The Federation of Ethnic Communities’ Councils of Australia (FECCA), reporting the ABS findings on its website recently, expressed concern about the rates of homelessness for people of overseas origin.
According to the ABS figures, 17,749 people who were born overseas and arrived in Australia in the period 2011-2016 were homeless on Census night in 2016. This is about 15% of all homeless people recorded.
The census also shows that over 9,500 people who were born overseas, and arrived in Australia in 2011 or earlier, lived in “severely crowded” homes. This was an increase of 61% over the 2011 Census.
The Chairperson of FECCA, Ms Mary Patetsos, said the figures show how vulnerable newly arrived migrants were on their arrival in Australia.
“The early years are when they most need help,” she said, “and proposals to extend the waiting periods for welfare support will put these people at even greater risk.”
Ms Patetsos said people of CALD background often faced discrimination when applying to rent a home or find work.

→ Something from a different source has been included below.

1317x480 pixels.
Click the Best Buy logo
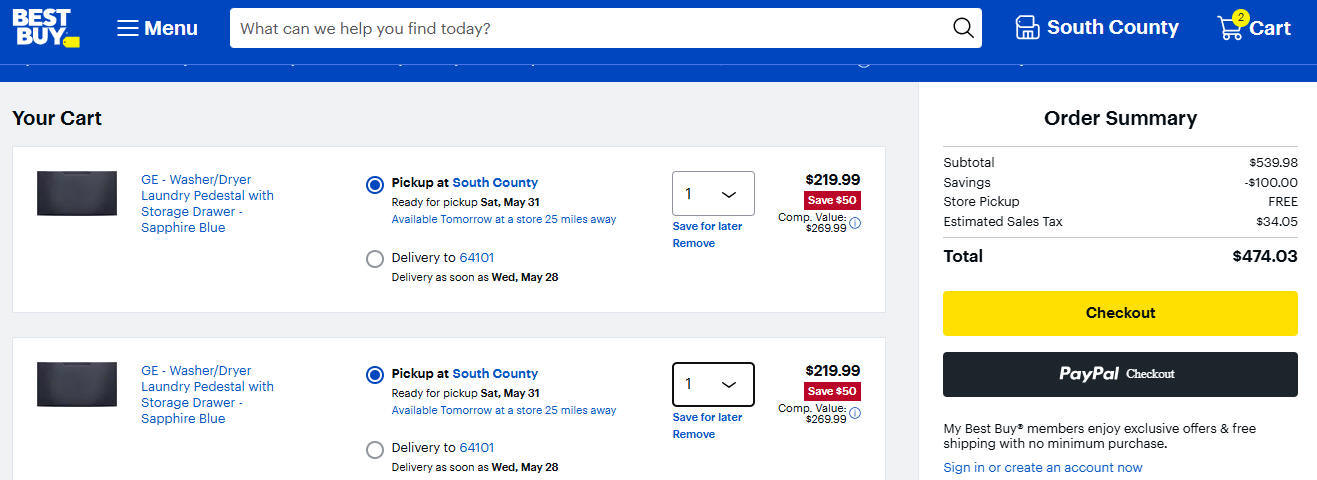click(46, 26)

This contributed to their risk of homelessness and exclusion from society.
“We need to help them through first challenging years in their new land, not make settlement more difficult for them,” she said.
FECCA has also lent its voice to pressure on the Federal Government to boost funding for elderly Australians to remain in their own homes, according to an SBS report.
Emma Campbell, Chief Executive of the Federation of Ethnic Communities Councils, told SBS News the issue was particularly important for CALD Australians, as migrant Australians prefer to have care at home as they get older.